経産省が「保険外サービス」拡充を提案
仕事と介護の両立がますます難しくなり、2030年には介護負担による経済損失が約9.2兆円に達する─。経済産業省がこんな試算結果をまとめ、現行の介護保険サービスを補完する新たな受け皿として介護保険外サービスの必要性を強調した。同時に、同省は「新たなビジネスチャンス」と位置付け、企業に参画を促しているが…。
ビジネスケアラー318万人にも
経産省は3月14日開催の産業構造審議会に提出した資料「新しい健康社会の実現」の中で、仕事をしながら家族の介護を担わざるをえない「ビジネスケアラー」が2030年に約318万人となり、「介護離職」による損失などを含めると、介護を起因とする経済損出は約9.2兆億円に達する─との試算結果を示した。
国立社会保障・人口問題研究所の「日本の将来推計人口」や厚生労働省の「雇用動向調査」、経産省の「企業活動基本調査速報」などのデータを使って試算した。
介護を担う介護者数がピークを迎える30年には、ビジネスケアラーが約318万人、専業主婦などの「家族介護者」約833万人、介護を理由に退職する「介護離職者」約11万人になると推定。
この結果、30年には労働生産性の低下や労働力の喪失などによって生じる経済損出は約9兆1,792億円に達するという。
経済損出額の内訳は、「仕事と介護の両立困難による労働生産性損失額」が約7兆9,163億円で最も多い。「介護離職に労働損失額」約1兆0178億円、介護離職者の後任を育てるための「介護離職による育成費用損出額」約1,289億円、介護離職者の穴を埋めるための「介護離職による代替人員採用に関わるコスト」約1,162億円。
経済省は結果について「労働者のキャリアや企業業績に与える介護リスクが増大している」と分析。
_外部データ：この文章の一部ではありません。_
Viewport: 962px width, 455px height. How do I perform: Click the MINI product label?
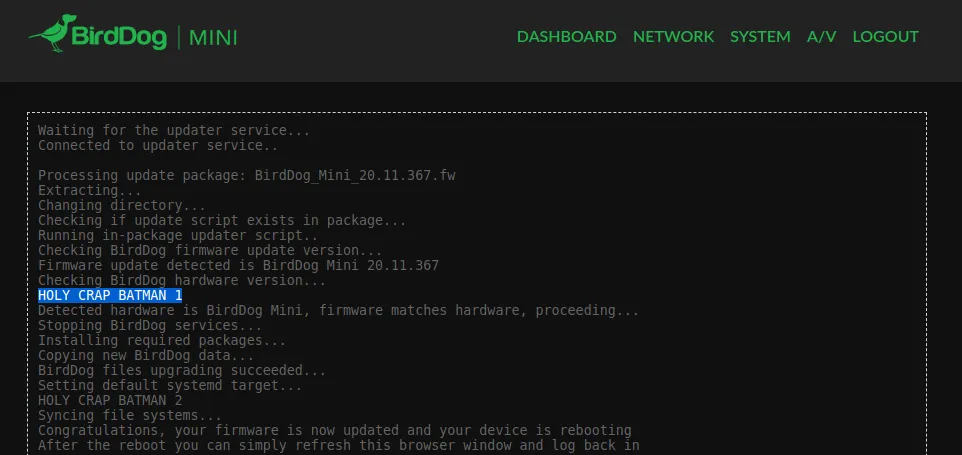click(213, 37)
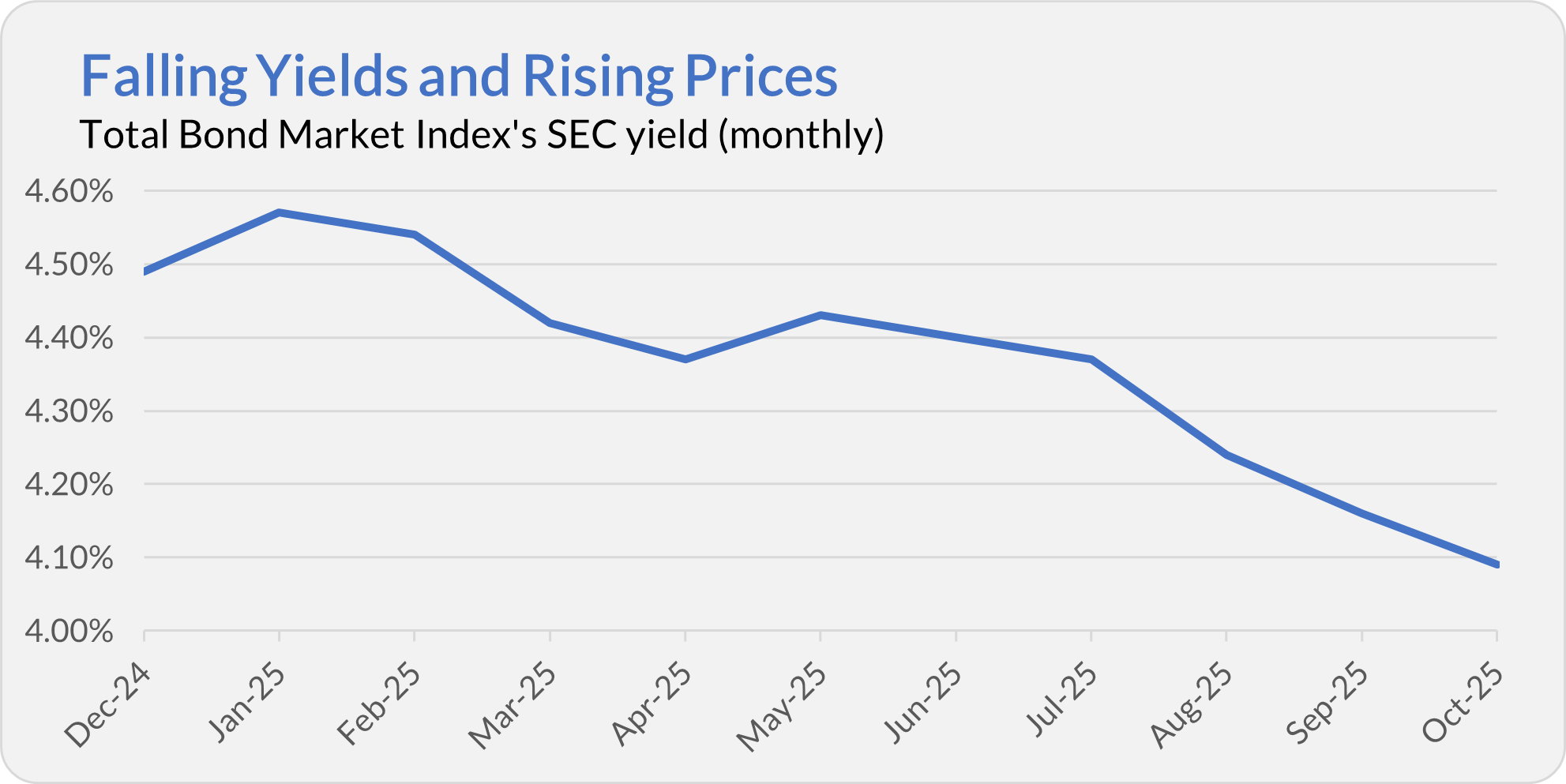Image resolution: width=1566 pixels, height=784 pixels.
Task: Click the Aug-25 data point on the line
Action: pyautogui.click(x=1226, y=455)
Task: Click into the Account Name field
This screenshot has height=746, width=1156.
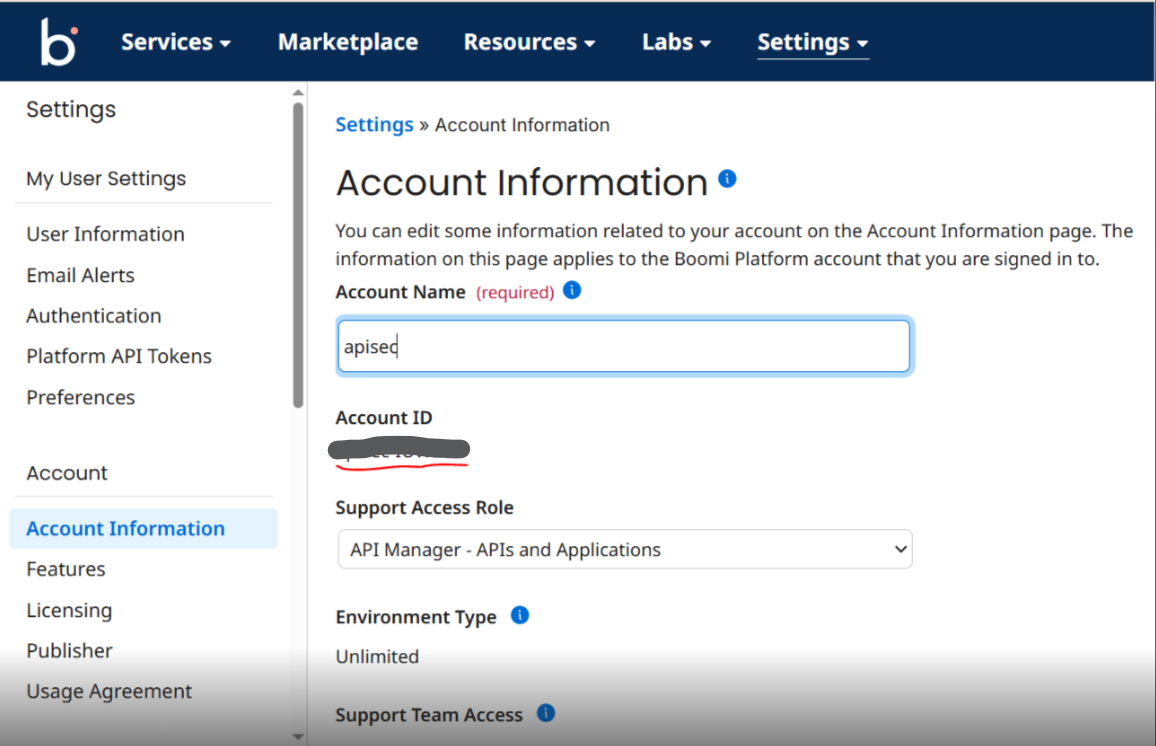Action: click(624, 347)
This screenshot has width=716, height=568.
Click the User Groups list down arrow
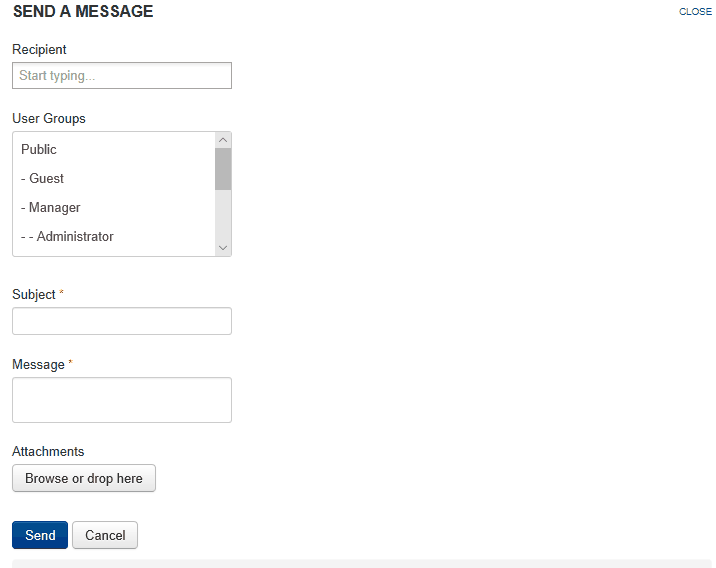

解決策として(税金と保険料で賄う)公的介護保険では提供できない「介護保険外サービス」の拡充やロボット介護機器の輸出などを提案している
介護ロボットを海外へ展開
いまの介護保険で提供されるサービスは、身体介助や最低限の身の回り支援、介護予防、住宅改修費・福祉器具の一部支援などに限られている。買い物の付き添い(外出支援)や家具の移動、庭の手入れなどには介護保険は使えない。
経産省は「高齢化に伴い、介護保険外サービスの需要が拡大し、特に生活支援関連サービス(家事代行や外出支援、配達サービスなど)が顕著に拡大する」と予測し、企業などに積極的な取り組みを促している。
また介護人材不足や生産性・効率性向上の観点からロボット介護機器やICTシステムの開発や活用を提案している。特にロボット介護機器については「世界に先駆けて高齢化が進む日本での成功モデルを作りつつ、世界市場の獲得を目指す」と強い意欲を示している。
経産省は「介護保険外サービスの拡充」や「ロボット介護機器の開発・導入」によって、介護保険外サービス産業の市場規模を20年の約5兆円から50年には15.5兆円に拡大できるとしている。
介護機器の導入率に注目
現実は厳しい。介護離職者が毎年約10万人も出ている背景には、職場で介護保険制度や育児・介護休業法の理解が足りないことが大きい。経産省も今回の提出資料の中で「介護と仕事の両立実現に向けては職場・上司の理解が不足していることや…従業員個人のみでは十分な対応が困難な状況」と実態を認めている。制度の理解と徹底が不可欠だ。
「介護保険外サービス」が拡大されることは利用者・家族にも朗報に違いないが、利用料は全額自己負担。経済格差によって受けられるサービスに著しい差が出る恐れもある。必要な介護サービスはできる限り介護保険でカバーすべきだ。
また財務省や経済界から介護保険が適用されているケアプラン作成料を保険対象から除外すべきだとの意見がある。ケアマネジャーなどは「露骨な保険外しだ」と反発の声が上がっており、保険と保険外の守備範囲をめぐって激しい論議となる可能性がある。
ロボット介護機器の海外展開については、経済界からも期待が寄せられている。経産省は「施設見守りを中心に普及しつつある」としているが、厚労省の調査では、最も普及している見守り機器(入所者が離床を遠隔キャッチ)でも導入率は3割にとどまっている。導入しない理由としてコストや必要性が挙げられている。
ロボット介護機器を輸出するには、まず価格やランニングコストが大きな問題になるだろう。また輸入国の介護実態や介護システムを事前に把握しておく必要があり、個々の企業では対応が難しい。政府が率先して国内で利便性や安全性やコストなどを検証したり、海外での介護機器利用状況を迅速かつ正確に把握したりして企業に情報提供すべきだ。